Religious institutions, non-profits (educational, health-based, political, etc.) and private-sector marketing firms successfully weaponize the influence of inspiration to recruit the support and investment needed to accomplish their defined missions. In fact, the most successful sales organizations build their empires on a foundation of inspiration, injecting their representatives with copious amounts of the addictive euphoria.

If inspiration is indeed such a powerful conduit of action, is there a constructive role that it can play in the world of workers’ compensation? A world sustained by broken bodies, often clouded by defeated morale, and in rare cases, seized by bankrupt character.

Study after study, piles upon piles of scientific data, has verified the reality that non-physiological (psychosocial) elements have a significant impact on return to function from physiological injury/illness.

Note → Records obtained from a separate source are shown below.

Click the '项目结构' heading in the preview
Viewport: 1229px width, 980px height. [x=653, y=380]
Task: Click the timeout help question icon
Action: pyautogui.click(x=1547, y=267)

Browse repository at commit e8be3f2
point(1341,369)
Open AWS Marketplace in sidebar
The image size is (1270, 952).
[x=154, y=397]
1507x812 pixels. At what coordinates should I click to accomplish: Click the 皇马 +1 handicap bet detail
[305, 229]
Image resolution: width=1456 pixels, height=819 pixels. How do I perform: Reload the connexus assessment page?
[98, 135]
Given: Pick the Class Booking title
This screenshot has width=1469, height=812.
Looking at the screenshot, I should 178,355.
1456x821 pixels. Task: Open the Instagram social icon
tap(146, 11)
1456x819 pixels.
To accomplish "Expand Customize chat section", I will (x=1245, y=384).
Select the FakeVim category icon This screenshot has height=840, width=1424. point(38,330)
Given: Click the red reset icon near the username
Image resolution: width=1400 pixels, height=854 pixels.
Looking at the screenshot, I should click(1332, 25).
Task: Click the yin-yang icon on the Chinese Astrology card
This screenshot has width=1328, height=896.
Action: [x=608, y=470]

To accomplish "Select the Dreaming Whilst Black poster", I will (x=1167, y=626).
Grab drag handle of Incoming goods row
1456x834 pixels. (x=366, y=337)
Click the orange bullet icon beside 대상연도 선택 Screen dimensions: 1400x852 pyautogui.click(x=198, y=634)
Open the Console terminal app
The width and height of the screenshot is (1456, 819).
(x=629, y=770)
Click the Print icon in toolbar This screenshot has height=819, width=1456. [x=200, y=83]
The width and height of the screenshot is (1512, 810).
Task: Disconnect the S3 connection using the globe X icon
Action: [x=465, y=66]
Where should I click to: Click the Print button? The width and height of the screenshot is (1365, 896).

While Payers, Providers, Regulators, Employers, and Lawyers debate over the appropriateness, and medical necessity of treatment protocols designed to address the physiological, the psychosocial often lies unobserved leading the patient down a path rich with sedation, yet poor with functional improvement.

Sitting in a crowded convention center, with 2,000 other suits, I was recently inspired by a panel comprised of a two-term American President, a forward-thinking healthcare provider/leader from Baltimore, and two recovering Rx drug addicts. Their pilgrimage to health provoked a strong belief of an alternate workers’ compensation reality; a reality where the collective efforts of stakeholders/shareholders in the system could actually help usher injured/ill people back to function and productive endeavor and reverse an epidemic that proves to be more proficient at killing than motor vehicle accidents, and firearms.


I wonder to myself, could this same sort of inspiration help propel the motivation-starved, the broken in body and in mind, back to a productive life following a workplace injury or illness?

How would the hard-working cabinet assembler, father of four, primary bread-winner, with three severed fingers (who experiences constant pain because he refuses to ingest the prescription narcotics) respond to inspiration?